The yearlings, noisy as one-year-olds are, saw them coming and bleated like a million rather than a couple of hundred, rounding each other in their pens. Mitch and Isobel herded the wethers into the shed and the drenching races and, amid the cacophony of baas and hoofs pucking on boards, they checked their drenching bladders and inoculation guns and moved through the crowd, shoving the gun into mouths, squirting a dose, then pushing the sheep behind until there were no more in front. Mitch herded them out into the paddocks, where they jumped and found their bearings and ran to join their mothers, but they couldn’t – there was a fence between them – so they cried again instead.
Mitch came back with a mob of young rams and herded them into the race.
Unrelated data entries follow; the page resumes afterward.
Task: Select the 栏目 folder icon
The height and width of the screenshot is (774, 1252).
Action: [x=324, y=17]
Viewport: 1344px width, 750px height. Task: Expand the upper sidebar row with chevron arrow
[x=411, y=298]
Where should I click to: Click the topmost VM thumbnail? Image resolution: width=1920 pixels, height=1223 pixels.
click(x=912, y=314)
He washed, and joined his sister sitting on a wool bale with a cup of tea and a date scone. She handed him his morning tea and he wondered if Neralie would have joined them to drench sheep. Would she have arrived bearing fat sandwiches and pikelets and a gallon of hot sweet tea at shearing time? Possibly not. Neralie’s idea of helping was to steal his finest wool to line Tinka’s kennel, and she bellowed wretchedly over the death of an orphaned lamb. She was a good crier; she bawled sincerely and with gusto – as he remembered well.
‘A penny for your thoughts,’ Isobel said, and Mitch said, ‘Sorry, miles away. How are you? What’s happening?’
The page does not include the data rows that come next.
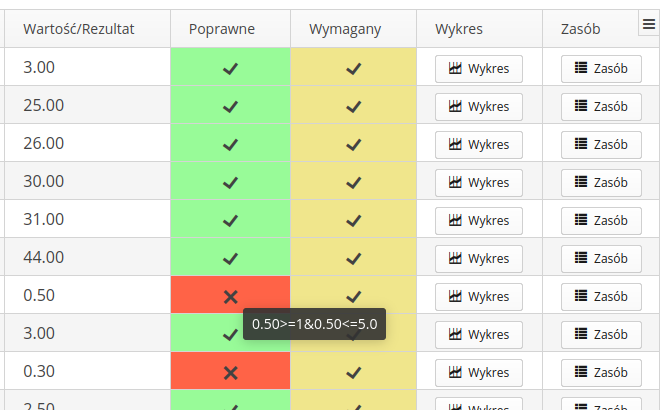Viewport: 668px width, 410px height.
Task: Click the green checkmark in the 3.00 top row
Action: click(231, 69)
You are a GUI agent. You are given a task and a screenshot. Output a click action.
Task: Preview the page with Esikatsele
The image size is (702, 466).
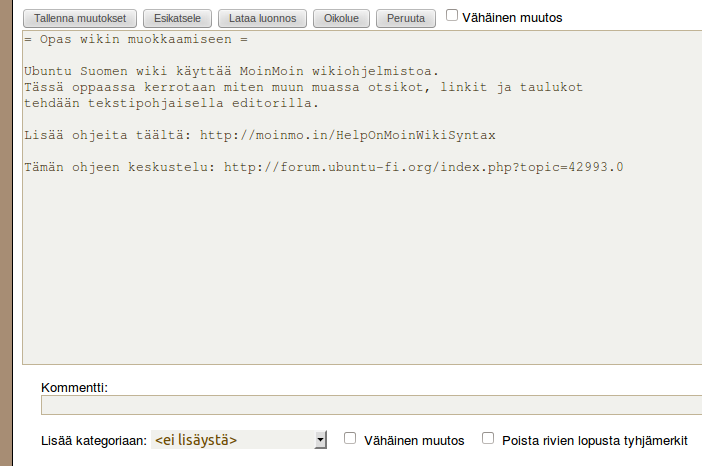pos(175,18)
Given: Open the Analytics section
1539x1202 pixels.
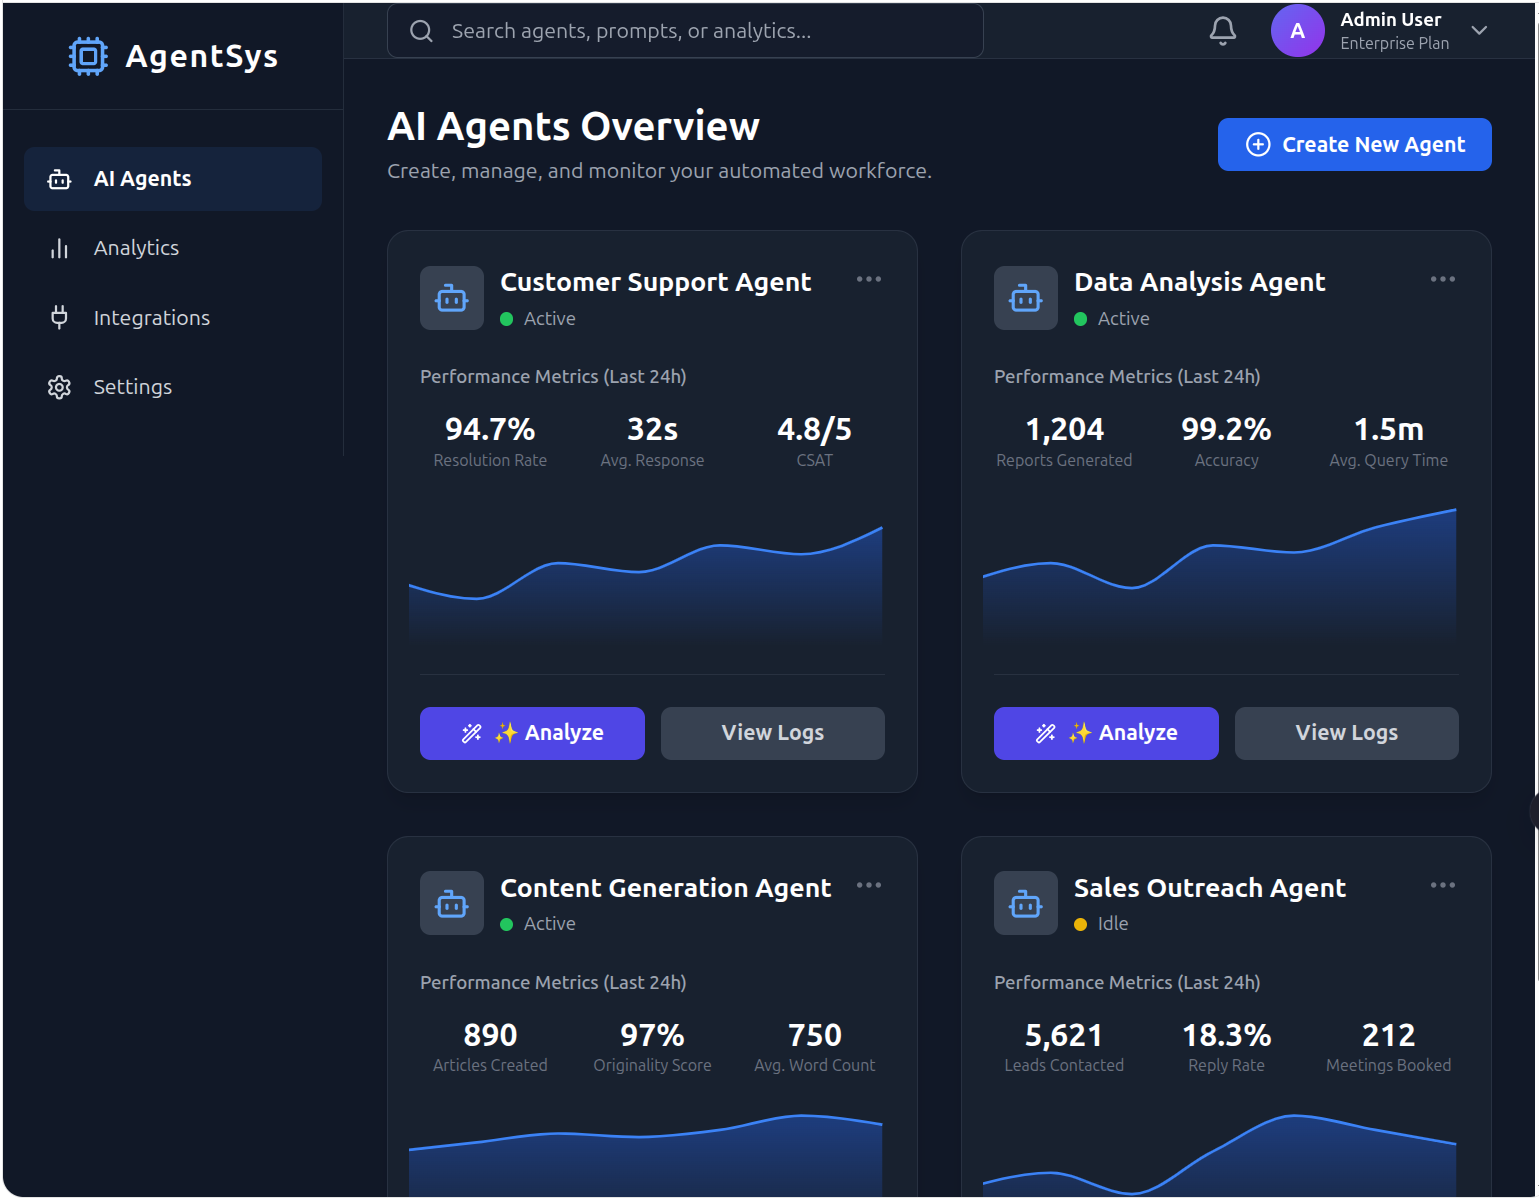Looking at the screenshot, I should pos(135,247).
She shrugged. ‘This water business . . .’
‘It can’t get any worse.’
Isobel smiled, stood up and said, ‘Mitchell, there is one thing I know for certain: your life will change and, one day, you will be happy again. For a start, we’ve got all that land and all those beautiful sheep, and they all need drenching.’
He threw the dregs of his tea away and followed his sister.
o0o
Five years earlier, on a very hot day that Mitch would later realise had heralded the drought, Neralie dragged a hoe through the ryegrass and Scotch thistle searching for Bathurst burrs. On the other side of the ute, chugging slowly between them, Mitch chipped at a spiky green bush, a net of flies across his sweaty shirt. He threw the weed onto the ute as Neralie half-heartedly chucked a lone burr. It missed the round pile. falling to the ground again. ‘Can we stop for lunch?’
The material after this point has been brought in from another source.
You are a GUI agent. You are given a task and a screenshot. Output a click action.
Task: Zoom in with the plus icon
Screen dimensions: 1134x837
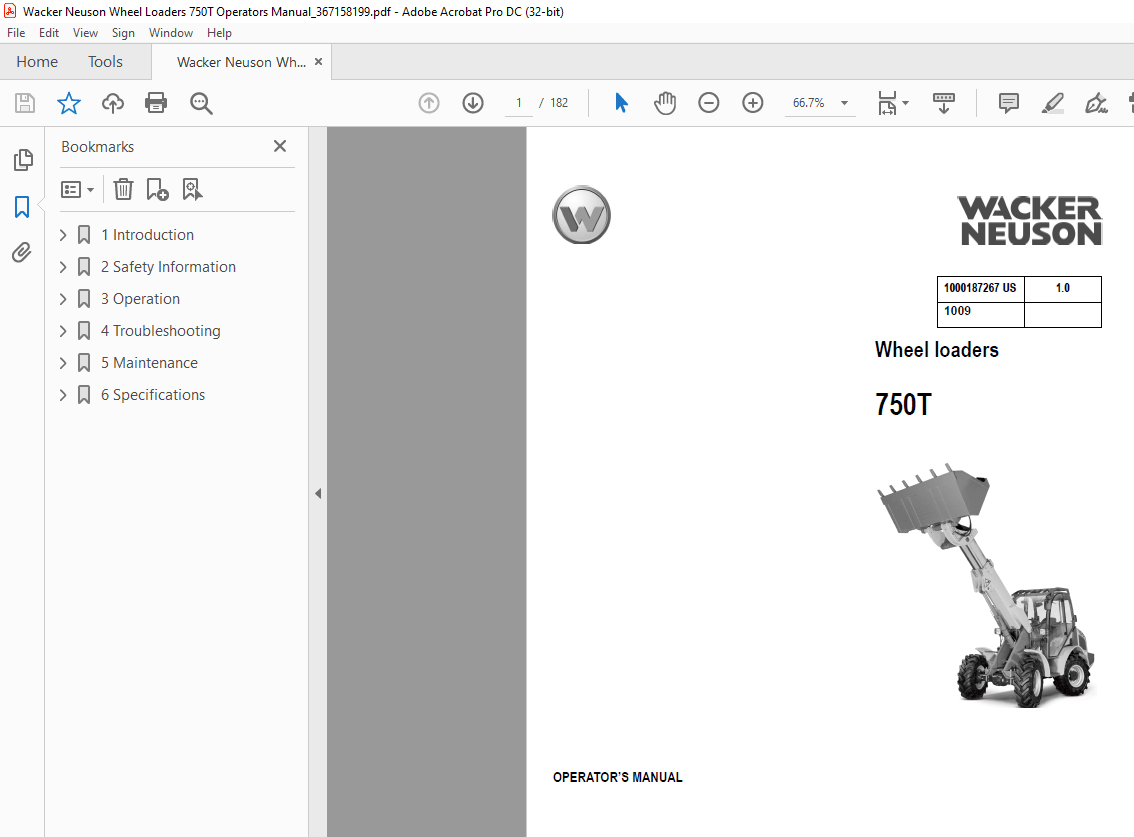click(752, 102)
Mitch checked the position of the sun. ‘It’s not even noon yet.’
‘I’m going burr-blind.’ She opened the ute door and pulled the plank from the accelerator, stalling the engine. Mitch leaned on his hoe. Around him, as far as the eye could see, the skyline shimmered where it met the brown paddocks and bleached stubble, and he knew fat seed heads were drying out and bursting seed pods with every second that ticked by. ‘Just have a drink and we’ll keep going,’ he suggested, but she was already sitting against the wheel in the slim rectangle of shade, an orange in her hand and her hat on her thighs.
She looked back at him standing in the blazing sun, squinting from under the brim of his hat. ‘You should wear sunglasses,’ she said. ‘Those things will grow on your eyes.’
‘Pinguecula.’ He let the hoe drop and sat down beside her. She dug into the orange, peeled away the skin and handed him half, the juice dripping. The breeze scrooped by; the Scotch thistles scratched together, thin and irritating; flies buzzed and in the distance ravens cawed and cockatoos screamed. A dust devil eddied past, bouncing tufts of skeleton grass. Somewhere, way off, a gunshot sounded.